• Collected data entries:
++++++++++++++++++++

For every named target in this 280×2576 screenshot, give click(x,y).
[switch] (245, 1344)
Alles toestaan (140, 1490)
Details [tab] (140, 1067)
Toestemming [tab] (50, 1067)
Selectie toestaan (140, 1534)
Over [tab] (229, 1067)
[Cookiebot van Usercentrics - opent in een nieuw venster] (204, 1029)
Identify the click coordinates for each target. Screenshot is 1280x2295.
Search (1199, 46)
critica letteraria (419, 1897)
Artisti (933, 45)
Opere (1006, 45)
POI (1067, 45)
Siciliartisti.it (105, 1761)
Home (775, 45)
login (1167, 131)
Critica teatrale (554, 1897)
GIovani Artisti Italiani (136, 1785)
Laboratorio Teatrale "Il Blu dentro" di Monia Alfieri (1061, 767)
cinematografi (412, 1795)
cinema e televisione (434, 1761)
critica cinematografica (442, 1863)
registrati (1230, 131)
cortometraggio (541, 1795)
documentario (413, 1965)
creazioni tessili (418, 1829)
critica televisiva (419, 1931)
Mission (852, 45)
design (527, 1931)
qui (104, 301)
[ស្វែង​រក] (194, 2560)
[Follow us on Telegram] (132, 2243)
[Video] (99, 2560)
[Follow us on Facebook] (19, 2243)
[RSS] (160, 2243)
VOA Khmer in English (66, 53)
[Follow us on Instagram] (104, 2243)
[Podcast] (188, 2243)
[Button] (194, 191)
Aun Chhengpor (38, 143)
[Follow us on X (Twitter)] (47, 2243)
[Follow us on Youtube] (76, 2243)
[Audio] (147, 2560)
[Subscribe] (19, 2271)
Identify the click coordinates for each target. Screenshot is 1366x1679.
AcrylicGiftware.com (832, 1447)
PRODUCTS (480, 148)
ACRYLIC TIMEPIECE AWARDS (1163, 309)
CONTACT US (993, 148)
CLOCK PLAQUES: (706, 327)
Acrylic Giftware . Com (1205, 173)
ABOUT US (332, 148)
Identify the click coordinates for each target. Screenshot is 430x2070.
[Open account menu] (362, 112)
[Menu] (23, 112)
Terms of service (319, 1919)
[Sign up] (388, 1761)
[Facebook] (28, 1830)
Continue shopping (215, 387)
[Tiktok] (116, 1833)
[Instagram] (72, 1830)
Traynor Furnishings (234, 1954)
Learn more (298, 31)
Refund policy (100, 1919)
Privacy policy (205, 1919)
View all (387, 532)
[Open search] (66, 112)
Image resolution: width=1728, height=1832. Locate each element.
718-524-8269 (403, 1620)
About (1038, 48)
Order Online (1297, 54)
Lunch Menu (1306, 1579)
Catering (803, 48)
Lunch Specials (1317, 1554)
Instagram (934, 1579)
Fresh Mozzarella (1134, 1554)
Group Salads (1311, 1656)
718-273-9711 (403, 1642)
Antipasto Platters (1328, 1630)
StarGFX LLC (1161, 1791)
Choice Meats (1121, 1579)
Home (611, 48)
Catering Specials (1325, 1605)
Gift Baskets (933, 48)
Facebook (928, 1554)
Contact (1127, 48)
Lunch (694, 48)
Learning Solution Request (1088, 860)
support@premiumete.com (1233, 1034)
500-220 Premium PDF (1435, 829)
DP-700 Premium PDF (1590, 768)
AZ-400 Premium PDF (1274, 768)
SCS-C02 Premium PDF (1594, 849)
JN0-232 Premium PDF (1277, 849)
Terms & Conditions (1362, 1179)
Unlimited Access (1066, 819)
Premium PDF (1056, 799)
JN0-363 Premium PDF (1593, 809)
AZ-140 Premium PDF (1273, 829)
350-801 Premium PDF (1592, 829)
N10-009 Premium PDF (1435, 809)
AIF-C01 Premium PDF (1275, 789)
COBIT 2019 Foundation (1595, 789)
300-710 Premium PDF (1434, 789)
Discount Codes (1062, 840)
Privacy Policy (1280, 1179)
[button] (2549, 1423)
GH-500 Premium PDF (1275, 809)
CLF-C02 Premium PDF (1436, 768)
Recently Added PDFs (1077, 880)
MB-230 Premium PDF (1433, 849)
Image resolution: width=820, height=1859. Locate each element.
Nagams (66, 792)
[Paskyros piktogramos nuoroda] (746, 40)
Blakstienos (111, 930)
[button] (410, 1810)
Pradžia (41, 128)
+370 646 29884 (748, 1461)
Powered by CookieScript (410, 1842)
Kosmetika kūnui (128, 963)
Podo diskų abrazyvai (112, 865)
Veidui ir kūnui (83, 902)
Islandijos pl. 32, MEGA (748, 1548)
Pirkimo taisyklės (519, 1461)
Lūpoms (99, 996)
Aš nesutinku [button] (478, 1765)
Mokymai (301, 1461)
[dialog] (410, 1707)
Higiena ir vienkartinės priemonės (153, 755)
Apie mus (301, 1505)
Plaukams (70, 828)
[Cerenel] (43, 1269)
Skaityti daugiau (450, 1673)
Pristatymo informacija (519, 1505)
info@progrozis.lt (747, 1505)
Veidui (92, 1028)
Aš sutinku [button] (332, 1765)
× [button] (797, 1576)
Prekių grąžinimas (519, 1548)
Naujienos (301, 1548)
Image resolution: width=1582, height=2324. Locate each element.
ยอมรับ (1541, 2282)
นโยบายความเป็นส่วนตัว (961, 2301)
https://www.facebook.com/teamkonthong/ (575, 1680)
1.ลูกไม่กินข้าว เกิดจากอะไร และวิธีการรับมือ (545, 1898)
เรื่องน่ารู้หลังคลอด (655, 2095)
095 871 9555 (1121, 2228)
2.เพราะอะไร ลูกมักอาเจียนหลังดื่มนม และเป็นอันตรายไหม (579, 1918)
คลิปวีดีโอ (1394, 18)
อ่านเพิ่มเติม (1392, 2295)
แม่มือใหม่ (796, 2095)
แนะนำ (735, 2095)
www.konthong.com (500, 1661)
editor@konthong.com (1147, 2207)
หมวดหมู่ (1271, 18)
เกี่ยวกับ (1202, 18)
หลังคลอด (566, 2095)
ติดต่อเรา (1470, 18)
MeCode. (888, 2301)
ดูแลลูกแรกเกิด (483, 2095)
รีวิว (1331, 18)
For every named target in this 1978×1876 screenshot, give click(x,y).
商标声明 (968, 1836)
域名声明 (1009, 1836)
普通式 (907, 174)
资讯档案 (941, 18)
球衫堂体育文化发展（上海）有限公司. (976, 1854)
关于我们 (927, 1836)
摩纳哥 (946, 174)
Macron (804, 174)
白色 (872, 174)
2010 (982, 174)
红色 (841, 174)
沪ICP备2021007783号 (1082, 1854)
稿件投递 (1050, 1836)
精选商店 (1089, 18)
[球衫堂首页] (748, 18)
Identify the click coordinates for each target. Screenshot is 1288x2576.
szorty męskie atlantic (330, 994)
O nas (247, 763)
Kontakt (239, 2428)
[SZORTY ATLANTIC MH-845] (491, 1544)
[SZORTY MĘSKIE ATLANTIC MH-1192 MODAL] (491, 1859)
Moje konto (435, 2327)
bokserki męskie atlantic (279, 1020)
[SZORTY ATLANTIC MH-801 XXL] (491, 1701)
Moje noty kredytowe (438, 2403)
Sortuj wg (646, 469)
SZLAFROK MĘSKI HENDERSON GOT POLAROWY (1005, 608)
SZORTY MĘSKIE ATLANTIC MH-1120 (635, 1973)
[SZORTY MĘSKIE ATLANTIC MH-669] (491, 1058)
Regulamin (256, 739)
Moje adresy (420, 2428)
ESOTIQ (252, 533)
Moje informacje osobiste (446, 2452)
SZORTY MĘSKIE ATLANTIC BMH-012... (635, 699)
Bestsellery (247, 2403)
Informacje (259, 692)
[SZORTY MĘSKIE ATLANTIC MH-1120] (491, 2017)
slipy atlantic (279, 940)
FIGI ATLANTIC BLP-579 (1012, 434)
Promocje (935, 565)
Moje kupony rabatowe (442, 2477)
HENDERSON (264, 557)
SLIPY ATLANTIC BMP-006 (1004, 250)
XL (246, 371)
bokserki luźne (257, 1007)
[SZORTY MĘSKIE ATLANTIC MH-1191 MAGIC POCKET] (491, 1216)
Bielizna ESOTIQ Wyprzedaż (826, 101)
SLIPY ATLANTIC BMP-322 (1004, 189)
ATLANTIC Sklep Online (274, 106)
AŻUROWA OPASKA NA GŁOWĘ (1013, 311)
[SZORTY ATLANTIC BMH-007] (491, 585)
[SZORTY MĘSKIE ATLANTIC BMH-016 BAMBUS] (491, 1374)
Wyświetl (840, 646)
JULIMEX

++++++++++++++++++++

Once you reach the line with "Image resolution: width=820, height=1859." in the data above, copy it and every line after it exactly, up to and including the line with "SZLAFROK MĘSKI HENDERSON".

• TASK RESULT:
Image resolution: width=820, height=1859. Locate each element.
Nagams (66, 792)
[Paskyros piktogramos nuoroda] (746, 40)
Blakstienos (111, 930)
[button] (410, 1810)
Pradžia (41, 128)
+370 646 29884 (748, 1461)
Powered by CookieScript (410, 1842)
Kosmetika kūnui (128, 963)
Podo diskų abrazyvai (112, 865)
Veidui ir kūnui (83, 902)
Islandijos pl. 32, MEGA (748, 1548)
Pirkimo taisyklės (519, 1461)
Lūpoms (99, 996)
Aš nesutinku [button] (478, 1765)
Mokymai (301, 1461)
[dialog] (410, 1707)
Higiena ir vienkartinės priemonės (153, 755)
Apie mus (301, 1505)
Plaukams (70, 828)
[Cerenel] (43, 1269)
Skaityti daugiau (450, 1673)
Pristatymo informacija (519, 1505)
info@progrozis.lt (747, 1505)
Veidui (92, 1028)
Aš sutinku [button] (332, 1765)
× [button] (797, 1576)
Prekių grąžinimas (519, 1548)
Naujienos (301, 1548)
Image resolution: width=1582, height=2324. Locate each element.
ยอมรับ (1541, 2282)
นโยบายความเป็นส่วนตัว (961, 2301)
https://www.facebook.com/teamkonthong/ (575, 1680)
1.ลูกไม่กินข้าว เกิดจากอะไร และวิธีการรับมือ (545, 1898)
เรื่องน่ารู้หลังคลอด (655, 2095)
095 871 9555 (1121, 2228)
2.เพราะอะไร ลูกมักอาเจียนหลังดื่มนม และเป็นอันตรายไหม (579, 1918)
คลิปวีดีโอ (1394, 18)
อ่านเพิ่มเติม (1392, 2295)
แม่มือใหม่ (796, 2095)
แนะนำ (735, 2095)
www.konthong.com (500, 1661)
editor@konthong.com (1147, 2207)
หมวดหมู่ (1271, 18)
เกี่ยวกับ (1202, 18)
หลังคลอด (566, 2095)
ติดต่อเรา (1470, 18)
MeCode. (888, 2301)
ดูแลลูกแรกเกิด (483, 2095)
รีวิว (1331, 18)
For every named target in this 1978×1876 screenshot, give click(x,y).
商标声明 (968, 1836)
域名声明 (1009, 1836)
普通式 (907, 174)
资讯档案 (941, 18)
球衫堂体育文化发展（上海）有限公司. (976, 1854)
关于我们 (927, 1836)
摩纳哥 (946, 174)
Macron (804, 174)
白色 (872, 174)
2010 (982, 174)
红色 (841, 174)
沪ICP备2021007783号 (1082, 1854)
稿件投递 (1050, 1836)
精选商店 (1089, 18)
[球衫堂首页] (748, 18)
Identify the click coordinates for each target. Screenshot is 1288x2576.
szorty męskie atlantic (330, 994)
O nas (247, 763)
Kontakt (239, 2428)
[SZORTY ATLANTIC MH-845] (491, 1544)
[SZORTY MĘSKIE ATLANTIC MH-1192 MODAL] (491, 1859)
Moje konto (435, 2327)
bokserki męskie atlantic (279, 1020)
[SZORTY ATLANTIC MH-801 XXL] (491, 1701)
Moje noty kredytowe (438, 2403)
Sortuj wg (646, 469)
SZLAFROK MĘSKI HENDERSON GOT POLAROWY (1005, 608)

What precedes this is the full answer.